My friend, Geoff Bock, recently posted a very useful article, Schema.org site aims to standardize tags for Web
content managers. As Geoff notes, federal agencies have charged
with administering "discrete pieces of open data and content which can be
tagged, shared, secured, mashed up and presented in the way that is most useful
for the consumer of that information." The concept is to eliminate
silos between agency content and to make it more accessible to other agencies
and citizens. This is a good thing.
In addition, government agencies are adding semantics and structure to the content they publish that will make the information more useful to everyone. Geoff describes a new group called Schema.org that is working toward HTML standards for tags to support this effort. As their site syas, Schema.org “provides a collection of schemas (i.e., html tags) that webmasters can use to markup their pages in ways recognized by major search providers.” This initiative can take advantage of the fact that “open standards for marking up information and for parsing all types of content have matured to deliver smart results.” This takes a step further toward the original vision of the Internet as "a web of data that can be processed directly and indirectly by machines."
The Schema.org website, started in 2011, includes a core set of almost 300 different item types, including familiar entities such as "event," "organization," "person" and "place," in an extensible hierarchy of related terms. These item types are continuing to grow. Geoff writes that Schema.org's open markup vocabulary is rapidly gaining popularity as the “underlying technical standard for enriching content with the descriptive tags that embed semantics within information streams.”
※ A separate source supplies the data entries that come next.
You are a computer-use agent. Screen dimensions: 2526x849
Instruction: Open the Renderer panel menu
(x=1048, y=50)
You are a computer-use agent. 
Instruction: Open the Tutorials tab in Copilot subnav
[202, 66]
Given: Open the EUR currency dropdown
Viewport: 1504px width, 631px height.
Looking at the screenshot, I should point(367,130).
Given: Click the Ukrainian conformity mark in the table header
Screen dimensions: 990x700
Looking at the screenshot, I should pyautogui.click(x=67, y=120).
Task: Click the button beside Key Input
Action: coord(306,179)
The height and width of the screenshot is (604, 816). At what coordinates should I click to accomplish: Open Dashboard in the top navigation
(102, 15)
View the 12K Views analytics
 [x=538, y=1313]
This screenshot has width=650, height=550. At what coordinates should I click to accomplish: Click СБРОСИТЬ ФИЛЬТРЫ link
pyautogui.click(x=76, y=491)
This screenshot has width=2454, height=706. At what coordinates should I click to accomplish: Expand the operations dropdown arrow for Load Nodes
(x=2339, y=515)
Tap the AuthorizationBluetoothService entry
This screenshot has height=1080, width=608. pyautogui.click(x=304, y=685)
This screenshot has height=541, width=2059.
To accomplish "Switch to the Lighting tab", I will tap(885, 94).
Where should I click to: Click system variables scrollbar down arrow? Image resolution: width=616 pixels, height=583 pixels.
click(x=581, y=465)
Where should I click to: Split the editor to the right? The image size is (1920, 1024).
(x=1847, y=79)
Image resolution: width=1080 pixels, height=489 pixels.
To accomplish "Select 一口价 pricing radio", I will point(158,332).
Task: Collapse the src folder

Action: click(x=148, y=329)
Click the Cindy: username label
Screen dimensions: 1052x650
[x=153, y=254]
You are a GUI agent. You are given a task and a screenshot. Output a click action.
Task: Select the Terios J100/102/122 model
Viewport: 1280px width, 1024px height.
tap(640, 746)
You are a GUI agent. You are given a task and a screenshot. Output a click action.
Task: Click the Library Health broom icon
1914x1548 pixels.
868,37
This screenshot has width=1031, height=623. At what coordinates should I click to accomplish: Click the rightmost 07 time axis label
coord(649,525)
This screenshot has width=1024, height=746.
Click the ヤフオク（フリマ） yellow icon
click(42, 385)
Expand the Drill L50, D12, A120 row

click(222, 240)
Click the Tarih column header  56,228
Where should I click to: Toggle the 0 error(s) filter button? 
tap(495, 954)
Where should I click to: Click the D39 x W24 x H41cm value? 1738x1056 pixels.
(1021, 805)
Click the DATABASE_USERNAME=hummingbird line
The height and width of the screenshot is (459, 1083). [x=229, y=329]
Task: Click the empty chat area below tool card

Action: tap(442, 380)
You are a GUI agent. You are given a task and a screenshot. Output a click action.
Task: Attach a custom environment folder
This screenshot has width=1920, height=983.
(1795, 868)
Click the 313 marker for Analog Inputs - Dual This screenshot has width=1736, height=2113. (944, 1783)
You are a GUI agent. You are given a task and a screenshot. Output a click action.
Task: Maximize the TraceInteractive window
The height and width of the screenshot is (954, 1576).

All of this is good news for people who want to be able to easily access content on the Web. Standards are one of the keys to taking advantage of what the Web and its younger cousin, social business, offer (see for example, Open Social Provides Standards to Help Put Social Software to Work). Geoff also provides advice for Web Content Managers outside the government on how to best take advantage of this effort and I recommend taking a look at his work.